The selection of a new district attorney in Philadelphia — albeit an interim DA who will serve until the end of 2017, when the winner of the November election (in which Democrat Lawrence Krasner is heavily favored) starts a four-year term — should be a cause for celebration. It's the next big step for moving past the era of disgraced ex-DA Seth Williams, who pleaded guilty last month to selling out his office. In a perfect world, the interim DA will serve as a bridge between finally putting the dim past of the office in the rear view era and a bold new age of reform, which is coming under either Krasner or, to a lesser extent, underdog GOP rival Beth Grossman.
But this is Philadelphia, and we have a long history of snatching defeat from the jaws of victory (and not just in sports.) It doesn't help matters that — in classic Philly fashion — the process for picking Williams' successor on Thursday is about as undemocratic as it gets. The interim DA will be picked by 88 judges, barely accountable to the public, who will hold multiple ballots until one of the 14 interested candidates gets a majority. The system for electing a new Pope feels more transparent — at least they pump out that cool white smoke.
But here's two important things to know going into the vote later this week.
- Under no circumstances — let me repeat that in big annoying capital letters…NO CIRCUMSTANCES — can the job go to the former district attorney who has tossed her hat into the ring, Lynne Abraham. Honestly, I'd rather see a return of the grifter Williams than a throwback Thursday for the bad old days of Abraham, whose zeal for the death penalty, decimation of Philadelphia neighborhoods through mass incarceration policies, and role in wrongly convicting some city residents of murder makes her completely unsuitable. Here's what I wrote about Abraham's DA politicking earlier this year:
[Abraham ran an] an office that relied in too many big cases on questionable high-pressure police confessions and hardball witness coercion, that pursued the death penalty with draconian glee, and made Philly a mass incarceration capital of the world.

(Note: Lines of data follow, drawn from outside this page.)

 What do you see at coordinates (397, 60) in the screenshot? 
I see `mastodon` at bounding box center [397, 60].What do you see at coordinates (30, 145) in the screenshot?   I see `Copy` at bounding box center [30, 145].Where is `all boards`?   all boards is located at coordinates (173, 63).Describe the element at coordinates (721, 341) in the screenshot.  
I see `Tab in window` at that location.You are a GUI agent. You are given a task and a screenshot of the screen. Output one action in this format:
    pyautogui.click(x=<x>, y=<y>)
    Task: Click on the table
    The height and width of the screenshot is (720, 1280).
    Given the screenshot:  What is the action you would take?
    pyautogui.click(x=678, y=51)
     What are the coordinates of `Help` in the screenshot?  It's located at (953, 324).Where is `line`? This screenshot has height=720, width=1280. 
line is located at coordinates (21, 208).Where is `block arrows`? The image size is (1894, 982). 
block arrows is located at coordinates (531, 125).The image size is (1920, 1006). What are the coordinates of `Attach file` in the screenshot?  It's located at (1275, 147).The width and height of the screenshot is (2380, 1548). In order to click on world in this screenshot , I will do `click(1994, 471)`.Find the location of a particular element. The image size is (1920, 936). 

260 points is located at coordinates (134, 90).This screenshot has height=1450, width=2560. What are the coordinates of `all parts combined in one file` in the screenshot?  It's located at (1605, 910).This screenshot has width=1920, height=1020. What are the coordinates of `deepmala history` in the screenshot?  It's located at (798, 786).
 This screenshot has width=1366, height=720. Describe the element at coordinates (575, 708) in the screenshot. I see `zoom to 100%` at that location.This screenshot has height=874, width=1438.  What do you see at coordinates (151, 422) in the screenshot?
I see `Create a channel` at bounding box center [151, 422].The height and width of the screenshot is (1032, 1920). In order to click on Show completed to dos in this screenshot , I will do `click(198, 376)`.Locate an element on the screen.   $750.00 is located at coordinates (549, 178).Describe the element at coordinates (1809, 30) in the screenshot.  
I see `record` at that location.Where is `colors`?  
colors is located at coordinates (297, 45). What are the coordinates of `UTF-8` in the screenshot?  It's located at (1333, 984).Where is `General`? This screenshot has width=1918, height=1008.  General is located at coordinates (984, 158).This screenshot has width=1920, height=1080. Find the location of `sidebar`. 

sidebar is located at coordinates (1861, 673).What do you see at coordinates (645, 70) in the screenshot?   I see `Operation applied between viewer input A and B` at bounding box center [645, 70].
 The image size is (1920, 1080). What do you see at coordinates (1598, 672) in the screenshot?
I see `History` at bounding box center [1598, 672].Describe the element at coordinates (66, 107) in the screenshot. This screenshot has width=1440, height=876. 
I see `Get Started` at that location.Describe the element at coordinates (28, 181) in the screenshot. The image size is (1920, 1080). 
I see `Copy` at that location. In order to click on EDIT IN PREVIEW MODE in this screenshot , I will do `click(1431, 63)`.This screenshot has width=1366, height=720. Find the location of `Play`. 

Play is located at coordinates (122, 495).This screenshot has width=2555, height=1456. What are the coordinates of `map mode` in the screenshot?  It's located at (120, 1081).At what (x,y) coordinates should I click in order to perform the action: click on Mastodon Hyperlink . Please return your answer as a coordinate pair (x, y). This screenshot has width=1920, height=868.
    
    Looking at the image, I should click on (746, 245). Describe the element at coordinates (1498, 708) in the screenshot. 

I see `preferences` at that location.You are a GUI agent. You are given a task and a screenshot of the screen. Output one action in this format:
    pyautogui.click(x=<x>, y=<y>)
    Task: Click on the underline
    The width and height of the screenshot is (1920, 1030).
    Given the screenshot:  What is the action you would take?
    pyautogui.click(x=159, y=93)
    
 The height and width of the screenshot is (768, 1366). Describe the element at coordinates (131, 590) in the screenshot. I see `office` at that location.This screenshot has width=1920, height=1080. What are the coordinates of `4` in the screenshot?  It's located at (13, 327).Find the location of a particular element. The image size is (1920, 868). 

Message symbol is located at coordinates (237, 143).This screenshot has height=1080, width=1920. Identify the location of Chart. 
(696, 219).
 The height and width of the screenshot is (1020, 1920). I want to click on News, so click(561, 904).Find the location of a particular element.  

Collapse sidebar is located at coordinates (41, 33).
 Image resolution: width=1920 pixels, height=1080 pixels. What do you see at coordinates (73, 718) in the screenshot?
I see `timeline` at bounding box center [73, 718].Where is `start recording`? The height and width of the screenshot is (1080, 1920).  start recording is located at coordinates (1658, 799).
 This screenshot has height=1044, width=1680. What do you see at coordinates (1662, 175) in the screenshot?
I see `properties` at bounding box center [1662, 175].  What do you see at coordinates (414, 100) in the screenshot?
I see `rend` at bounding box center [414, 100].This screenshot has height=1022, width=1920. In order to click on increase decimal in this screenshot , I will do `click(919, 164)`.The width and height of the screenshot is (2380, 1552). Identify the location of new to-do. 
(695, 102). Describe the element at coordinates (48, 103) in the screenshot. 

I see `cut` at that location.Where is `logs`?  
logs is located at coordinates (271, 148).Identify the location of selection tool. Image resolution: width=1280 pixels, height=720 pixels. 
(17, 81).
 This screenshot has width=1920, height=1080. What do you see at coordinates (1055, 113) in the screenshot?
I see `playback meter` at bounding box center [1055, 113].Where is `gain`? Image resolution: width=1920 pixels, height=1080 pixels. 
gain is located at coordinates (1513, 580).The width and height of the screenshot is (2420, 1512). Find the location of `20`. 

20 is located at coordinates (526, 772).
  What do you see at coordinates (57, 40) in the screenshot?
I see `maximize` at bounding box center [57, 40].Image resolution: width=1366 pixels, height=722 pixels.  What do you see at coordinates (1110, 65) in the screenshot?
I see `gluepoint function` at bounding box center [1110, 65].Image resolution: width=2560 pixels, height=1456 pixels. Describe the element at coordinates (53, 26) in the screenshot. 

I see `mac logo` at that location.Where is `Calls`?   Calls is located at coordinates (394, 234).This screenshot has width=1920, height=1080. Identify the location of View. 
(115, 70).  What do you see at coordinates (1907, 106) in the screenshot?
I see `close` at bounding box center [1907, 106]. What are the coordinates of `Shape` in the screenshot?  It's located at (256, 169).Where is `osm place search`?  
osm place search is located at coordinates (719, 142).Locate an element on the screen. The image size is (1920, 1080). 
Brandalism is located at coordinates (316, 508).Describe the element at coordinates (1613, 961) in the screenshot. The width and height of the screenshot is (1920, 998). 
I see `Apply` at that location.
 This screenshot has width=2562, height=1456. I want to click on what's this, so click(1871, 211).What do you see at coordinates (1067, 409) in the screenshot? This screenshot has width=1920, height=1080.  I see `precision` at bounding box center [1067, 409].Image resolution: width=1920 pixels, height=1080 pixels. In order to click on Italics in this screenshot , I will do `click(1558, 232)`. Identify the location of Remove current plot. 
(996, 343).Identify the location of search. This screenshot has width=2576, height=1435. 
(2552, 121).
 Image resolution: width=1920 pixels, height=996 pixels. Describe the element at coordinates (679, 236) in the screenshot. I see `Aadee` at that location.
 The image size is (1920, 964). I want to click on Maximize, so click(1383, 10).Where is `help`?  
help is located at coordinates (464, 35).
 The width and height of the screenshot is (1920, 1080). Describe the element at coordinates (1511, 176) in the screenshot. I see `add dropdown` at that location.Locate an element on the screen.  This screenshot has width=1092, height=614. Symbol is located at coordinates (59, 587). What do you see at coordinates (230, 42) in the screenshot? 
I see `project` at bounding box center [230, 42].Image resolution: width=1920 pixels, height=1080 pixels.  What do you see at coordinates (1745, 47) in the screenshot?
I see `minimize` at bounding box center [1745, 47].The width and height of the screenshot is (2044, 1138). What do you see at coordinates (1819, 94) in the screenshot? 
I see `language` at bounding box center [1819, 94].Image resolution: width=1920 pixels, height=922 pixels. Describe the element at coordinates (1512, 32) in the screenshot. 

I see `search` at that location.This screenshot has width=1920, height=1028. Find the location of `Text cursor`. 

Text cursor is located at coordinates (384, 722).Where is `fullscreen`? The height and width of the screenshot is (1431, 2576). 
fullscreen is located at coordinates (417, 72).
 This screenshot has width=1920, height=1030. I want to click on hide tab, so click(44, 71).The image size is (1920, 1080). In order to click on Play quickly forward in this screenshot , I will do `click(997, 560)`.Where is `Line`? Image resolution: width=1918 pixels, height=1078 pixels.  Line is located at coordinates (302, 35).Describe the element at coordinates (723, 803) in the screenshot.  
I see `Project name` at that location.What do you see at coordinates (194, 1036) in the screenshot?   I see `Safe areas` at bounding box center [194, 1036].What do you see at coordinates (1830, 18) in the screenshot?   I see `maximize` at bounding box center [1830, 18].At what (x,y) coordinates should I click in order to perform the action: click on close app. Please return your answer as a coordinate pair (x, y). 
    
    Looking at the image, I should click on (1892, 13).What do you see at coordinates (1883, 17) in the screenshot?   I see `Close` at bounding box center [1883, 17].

Last year, a report by the Harvard Law School's Fair Punishment Project lambasted Abraham as one of America's "five deadliest DAs" who, collectively, have been responsible for one out of every seven people still on death row in America. It argues that the 108 death sentences won by Abraham — who branded herself famously as "One Tough Cookie" — are a grim example of "personality-driven capital sentencing." A top assistant who tried many of those cases, the late Roger King, had plastered his wall with pictures from the capital cases he'd prosecuted, with a circle-slash around the face of suspects and "death" written on every one.